In telcraft, a scoring is a thought which mainly stands for howmuchness. Some kinds of scorings are whole scorings, broken scorings, and "true scorings" and "dreamt scorings" (although in truth, "dreamt scorings" are no more dreamt, nor any less true, than "true scorings" are).
Among the whole scorings are one, two, three, and so on; those scorings which are dealt with in the deed of scoring itself. "None" or "emptiness" is also a whole scoring. Those scorings which are greater than none are called laden scorings. For each laden scoring, there is a matching nimble scoring (from "nim", meaning "to take"), which is less than none: these scorings are called nimble one, nimble two, and so on. Emptiness is neither a laden scoring nor a nimble scoring.
A broken scoring is made by breaking a whole scoring into another whole scoring. Thus, if three is broken into two, the outcome is three halves (or one and a half), a broken scoring which lies between one and two. This can also be writ as a dot scoring. By changing the break to a break on ten, get one and five thenths, which can then be writ as 1.5 (said one dot five).
The true scorings include the broken scorings, as well as those scorings which lie between broken scorings. There is no broken scoring which, when manifolded by itself (or foursided), yields two; in other words, the fourside root of two is not a broken scoring. Instead, the fourside root of two is a scoring which lies between broken scorings; thus, it is a true scoring.
The dreamt scorings are made by putting in a new scoring, called i, whose fourside is nimble one, and is a scoring with a different worldway.
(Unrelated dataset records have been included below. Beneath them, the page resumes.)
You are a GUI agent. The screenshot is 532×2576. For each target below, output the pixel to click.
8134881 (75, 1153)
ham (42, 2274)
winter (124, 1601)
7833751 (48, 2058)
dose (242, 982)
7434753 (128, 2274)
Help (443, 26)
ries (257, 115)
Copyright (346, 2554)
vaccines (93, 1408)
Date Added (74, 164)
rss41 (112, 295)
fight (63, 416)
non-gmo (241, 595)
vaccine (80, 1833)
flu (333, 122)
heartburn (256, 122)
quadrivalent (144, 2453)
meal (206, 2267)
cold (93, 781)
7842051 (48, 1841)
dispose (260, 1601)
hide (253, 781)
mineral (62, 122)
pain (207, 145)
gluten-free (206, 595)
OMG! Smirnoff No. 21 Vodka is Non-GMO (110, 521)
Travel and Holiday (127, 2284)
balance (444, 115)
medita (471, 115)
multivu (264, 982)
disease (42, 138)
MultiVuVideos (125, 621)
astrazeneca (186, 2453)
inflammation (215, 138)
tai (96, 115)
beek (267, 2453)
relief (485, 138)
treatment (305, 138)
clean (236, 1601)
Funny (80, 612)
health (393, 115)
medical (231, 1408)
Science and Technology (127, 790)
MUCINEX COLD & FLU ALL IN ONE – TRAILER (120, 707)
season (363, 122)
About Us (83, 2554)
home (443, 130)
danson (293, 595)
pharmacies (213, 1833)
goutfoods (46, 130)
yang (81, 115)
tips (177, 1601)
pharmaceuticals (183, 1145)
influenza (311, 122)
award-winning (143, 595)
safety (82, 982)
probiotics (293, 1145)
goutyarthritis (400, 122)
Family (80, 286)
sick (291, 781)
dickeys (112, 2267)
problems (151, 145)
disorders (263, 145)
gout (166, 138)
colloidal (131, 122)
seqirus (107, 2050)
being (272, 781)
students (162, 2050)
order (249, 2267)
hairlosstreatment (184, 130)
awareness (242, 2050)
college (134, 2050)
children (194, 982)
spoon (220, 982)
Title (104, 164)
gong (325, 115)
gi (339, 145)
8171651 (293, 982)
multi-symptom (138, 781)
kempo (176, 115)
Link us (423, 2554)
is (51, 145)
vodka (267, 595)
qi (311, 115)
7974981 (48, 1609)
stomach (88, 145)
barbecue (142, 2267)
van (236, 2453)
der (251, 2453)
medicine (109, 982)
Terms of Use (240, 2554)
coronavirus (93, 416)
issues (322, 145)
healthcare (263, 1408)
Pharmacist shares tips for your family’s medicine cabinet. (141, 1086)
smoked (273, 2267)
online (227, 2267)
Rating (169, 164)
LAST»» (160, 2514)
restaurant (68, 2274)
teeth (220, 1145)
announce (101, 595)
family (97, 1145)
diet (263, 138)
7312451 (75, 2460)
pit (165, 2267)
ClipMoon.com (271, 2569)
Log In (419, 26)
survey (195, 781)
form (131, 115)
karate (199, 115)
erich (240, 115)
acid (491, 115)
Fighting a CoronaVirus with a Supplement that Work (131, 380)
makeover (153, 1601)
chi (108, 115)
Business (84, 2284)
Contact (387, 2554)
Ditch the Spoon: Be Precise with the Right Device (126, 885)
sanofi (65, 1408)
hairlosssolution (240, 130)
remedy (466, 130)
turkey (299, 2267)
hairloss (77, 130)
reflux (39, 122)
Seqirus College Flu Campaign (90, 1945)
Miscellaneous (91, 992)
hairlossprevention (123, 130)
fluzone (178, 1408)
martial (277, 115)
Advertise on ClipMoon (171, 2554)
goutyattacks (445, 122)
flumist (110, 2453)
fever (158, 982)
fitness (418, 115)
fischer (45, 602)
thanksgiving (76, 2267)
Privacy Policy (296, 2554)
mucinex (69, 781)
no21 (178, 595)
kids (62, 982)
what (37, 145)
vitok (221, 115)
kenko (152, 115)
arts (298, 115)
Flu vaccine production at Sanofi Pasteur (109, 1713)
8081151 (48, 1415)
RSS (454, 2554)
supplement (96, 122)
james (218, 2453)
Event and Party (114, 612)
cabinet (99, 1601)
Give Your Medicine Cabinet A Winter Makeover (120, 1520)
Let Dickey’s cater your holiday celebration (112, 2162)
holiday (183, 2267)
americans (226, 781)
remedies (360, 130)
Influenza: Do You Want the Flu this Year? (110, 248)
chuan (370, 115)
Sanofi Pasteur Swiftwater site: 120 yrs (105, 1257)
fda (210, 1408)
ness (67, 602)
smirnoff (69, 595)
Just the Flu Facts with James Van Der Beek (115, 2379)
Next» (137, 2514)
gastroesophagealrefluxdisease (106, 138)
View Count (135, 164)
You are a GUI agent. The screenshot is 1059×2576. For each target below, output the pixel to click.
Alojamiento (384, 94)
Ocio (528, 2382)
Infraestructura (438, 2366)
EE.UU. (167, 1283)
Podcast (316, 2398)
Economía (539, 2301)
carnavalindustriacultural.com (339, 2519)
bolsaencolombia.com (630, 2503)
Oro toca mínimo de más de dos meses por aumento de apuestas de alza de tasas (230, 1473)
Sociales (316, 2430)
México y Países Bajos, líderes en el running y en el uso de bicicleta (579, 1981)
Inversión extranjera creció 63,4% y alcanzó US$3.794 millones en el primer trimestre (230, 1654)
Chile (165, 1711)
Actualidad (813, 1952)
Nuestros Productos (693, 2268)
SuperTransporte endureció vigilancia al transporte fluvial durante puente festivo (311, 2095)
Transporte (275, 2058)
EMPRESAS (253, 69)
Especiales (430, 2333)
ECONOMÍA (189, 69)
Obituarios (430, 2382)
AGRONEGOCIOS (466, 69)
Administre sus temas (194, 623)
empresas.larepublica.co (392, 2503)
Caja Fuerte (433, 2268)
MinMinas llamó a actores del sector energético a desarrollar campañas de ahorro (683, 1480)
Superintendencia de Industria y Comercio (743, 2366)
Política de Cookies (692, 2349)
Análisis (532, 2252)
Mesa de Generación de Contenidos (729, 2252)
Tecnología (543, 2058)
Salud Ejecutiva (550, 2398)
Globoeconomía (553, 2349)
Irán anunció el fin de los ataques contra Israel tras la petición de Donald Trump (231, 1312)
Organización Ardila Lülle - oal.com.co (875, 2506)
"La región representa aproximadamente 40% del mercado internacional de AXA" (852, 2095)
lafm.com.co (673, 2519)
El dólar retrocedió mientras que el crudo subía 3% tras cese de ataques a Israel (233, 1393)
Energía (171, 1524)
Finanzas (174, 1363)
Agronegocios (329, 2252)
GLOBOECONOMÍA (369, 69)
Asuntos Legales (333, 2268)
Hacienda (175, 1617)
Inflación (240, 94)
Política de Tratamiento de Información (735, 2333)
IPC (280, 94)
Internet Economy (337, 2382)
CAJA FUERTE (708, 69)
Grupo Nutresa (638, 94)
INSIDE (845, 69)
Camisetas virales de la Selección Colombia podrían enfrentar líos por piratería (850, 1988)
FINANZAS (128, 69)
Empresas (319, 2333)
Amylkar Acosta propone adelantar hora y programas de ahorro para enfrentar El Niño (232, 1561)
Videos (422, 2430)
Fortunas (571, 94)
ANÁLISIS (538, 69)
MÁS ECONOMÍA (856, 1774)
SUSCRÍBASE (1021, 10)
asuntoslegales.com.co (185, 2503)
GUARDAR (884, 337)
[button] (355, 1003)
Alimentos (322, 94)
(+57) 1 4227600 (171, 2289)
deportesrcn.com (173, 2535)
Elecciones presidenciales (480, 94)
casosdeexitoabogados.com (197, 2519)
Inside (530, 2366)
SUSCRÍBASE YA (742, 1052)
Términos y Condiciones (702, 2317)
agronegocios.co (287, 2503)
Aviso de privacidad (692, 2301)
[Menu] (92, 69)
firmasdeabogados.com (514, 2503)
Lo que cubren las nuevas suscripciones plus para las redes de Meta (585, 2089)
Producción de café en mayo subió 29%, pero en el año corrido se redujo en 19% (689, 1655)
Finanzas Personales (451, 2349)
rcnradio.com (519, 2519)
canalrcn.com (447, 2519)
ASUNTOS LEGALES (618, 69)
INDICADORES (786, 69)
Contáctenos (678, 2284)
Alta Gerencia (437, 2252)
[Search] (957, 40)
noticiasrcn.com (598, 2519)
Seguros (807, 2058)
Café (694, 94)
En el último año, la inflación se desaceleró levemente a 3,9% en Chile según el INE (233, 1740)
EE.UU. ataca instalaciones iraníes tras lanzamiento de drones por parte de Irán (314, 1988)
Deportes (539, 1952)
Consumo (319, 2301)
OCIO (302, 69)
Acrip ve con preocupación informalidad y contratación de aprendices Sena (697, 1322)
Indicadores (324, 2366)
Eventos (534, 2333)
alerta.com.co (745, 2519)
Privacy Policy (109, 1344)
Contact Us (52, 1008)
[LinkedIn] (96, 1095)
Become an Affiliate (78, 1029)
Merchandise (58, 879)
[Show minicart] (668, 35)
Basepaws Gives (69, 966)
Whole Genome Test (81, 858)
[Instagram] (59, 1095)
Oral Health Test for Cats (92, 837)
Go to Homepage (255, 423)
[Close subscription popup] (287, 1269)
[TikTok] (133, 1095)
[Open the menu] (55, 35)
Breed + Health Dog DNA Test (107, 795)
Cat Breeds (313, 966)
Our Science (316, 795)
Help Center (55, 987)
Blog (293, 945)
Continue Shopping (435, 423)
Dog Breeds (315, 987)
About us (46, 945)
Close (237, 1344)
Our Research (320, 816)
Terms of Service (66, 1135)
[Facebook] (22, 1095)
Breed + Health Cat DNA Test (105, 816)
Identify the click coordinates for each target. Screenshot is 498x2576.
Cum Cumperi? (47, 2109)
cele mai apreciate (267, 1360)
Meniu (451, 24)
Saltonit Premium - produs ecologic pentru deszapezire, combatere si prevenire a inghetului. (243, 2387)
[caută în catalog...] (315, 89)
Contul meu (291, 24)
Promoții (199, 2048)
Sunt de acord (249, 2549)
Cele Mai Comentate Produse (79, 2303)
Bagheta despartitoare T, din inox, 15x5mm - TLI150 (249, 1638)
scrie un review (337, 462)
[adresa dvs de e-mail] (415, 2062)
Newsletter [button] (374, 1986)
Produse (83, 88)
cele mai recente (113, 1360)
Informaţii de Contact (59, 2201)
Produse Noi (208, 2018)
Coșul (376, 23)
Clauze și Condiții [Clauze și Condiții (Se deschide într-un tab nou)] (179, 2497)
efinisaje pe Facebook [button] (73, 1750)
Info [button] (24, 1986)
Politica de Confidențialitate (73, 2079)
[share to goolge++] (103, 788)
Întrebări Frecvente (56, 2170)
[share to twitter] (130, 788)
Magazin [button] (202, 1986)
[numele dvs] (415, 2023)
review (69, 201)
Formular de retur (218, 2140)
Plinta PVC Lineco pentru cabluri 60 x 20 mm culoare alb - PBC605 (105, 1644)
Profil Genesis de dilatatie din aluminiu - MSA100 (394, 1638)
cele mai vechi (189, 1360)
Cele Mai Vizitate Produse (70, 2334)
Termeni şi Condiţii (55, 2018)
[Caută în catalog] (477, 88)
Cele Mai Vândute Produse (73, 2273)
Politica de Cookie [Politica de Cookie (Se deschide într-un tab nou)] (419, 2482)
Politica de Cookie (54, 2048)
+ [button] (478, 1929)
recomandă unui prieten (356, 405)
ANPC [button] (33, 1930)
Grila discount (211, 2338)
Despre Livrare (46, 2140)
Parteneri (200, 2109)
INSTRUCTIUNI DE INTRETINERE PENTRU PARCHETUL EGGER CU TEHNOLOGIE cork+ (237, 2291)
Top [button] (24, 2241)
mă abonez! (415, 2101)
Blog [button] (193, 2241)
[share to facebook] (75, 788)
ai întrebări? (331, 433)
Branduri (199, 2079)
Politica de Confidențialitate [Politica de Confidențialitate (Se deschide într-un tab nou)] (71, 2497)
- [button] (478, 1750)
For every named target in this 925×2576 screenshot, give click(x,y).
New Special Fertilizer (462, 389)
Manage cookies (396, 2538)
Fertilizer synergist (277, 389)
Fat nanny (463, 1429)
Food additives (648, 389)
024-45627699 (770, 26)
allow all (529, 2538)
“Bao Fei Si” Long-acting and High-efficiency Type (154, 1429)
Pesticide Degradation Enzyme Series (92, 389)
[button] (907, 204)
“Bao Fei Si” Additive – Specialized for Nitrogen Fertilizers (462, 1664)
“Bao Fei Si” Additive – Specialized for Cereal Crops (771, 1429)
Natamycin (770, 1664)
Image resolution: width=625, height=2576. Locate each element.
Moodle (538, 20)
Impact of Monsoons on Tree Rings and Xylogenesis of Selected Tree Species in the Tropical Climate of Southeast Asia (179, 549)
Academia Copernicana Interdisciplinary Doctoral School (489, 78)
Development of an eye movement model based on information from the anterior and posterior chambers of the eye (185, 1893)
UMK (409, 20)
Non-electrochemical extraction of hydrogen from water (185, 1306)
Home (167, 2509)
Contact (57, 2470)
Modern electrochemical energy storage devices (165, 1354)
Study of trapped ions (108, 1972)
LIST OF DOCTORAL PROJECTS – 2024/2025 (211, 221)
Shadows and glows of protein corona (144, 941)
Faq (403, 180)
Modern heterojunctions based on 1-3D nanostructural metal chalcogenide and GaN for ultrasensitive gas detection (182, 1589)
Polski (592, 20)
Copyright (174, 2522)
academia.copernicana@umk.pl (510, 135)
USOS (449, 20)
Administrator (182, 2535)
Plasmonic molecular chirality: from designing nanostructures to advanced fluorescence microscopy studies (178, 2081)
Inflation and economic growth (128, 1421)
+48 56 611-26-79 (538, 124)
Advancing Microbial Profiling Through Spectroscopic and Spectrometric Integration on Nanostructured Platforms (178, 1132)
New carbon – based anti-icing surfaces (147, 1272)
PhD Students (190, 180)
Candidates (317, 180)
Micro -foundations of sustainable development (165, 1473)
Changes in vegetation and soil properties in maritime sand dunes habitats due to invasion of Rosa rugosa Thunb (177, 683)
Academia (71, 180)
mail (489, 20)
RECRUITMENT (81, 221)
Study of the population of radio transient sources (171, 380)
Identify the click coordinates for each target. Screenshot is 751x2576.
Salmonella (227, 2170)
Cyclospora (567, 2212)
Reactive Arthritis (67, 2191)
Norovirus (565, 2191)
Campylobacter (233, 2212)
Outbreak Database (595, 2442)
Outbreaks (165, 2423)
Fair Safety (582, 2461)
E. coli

Every dreamt scoring can be written as a true scoring, together with the manifolding of a true scoring by i. Thus, 2 + 3i ("two with three times i") is a dreamt scoring. But i is only in one worldway. The other worldways are shown by the scorings j, k less wondedly l, so that 3k + 7i + 5 is a 3 worldwayed scoring. 3k + 4j + 8i + 5 is an example of a four worldwayed number, which man can't dream because it lives in a world with only three worldways. There are more scorings which describe more worldways, but these are never worked. These are r s t v u p and q.
Laws of scoringEdit
All kinds of scorings follow some known laws. The weightiest among these are:
- The Linking Law of Eking: for all x, y, and z, (x + y) + z = x + (y + z).
- The Linking Law of Manifolding: for all x, y, and z, (x * y) * z = x * (y * z).
- The Swapping Law of Eking: for all x and y, x + y = y + x.
- The Swapping Law of Manifolding: for all x and y, x * y = y * x.
- The Dealing Law of Manifolding over Eking: for all x, y, and z, x * (y + z) = x * y + x * z.
- The Sameness Law of Eking: for all x, x + 0 = x.
- The Sameness Law of Manifolding: for all x, x * 1 = x.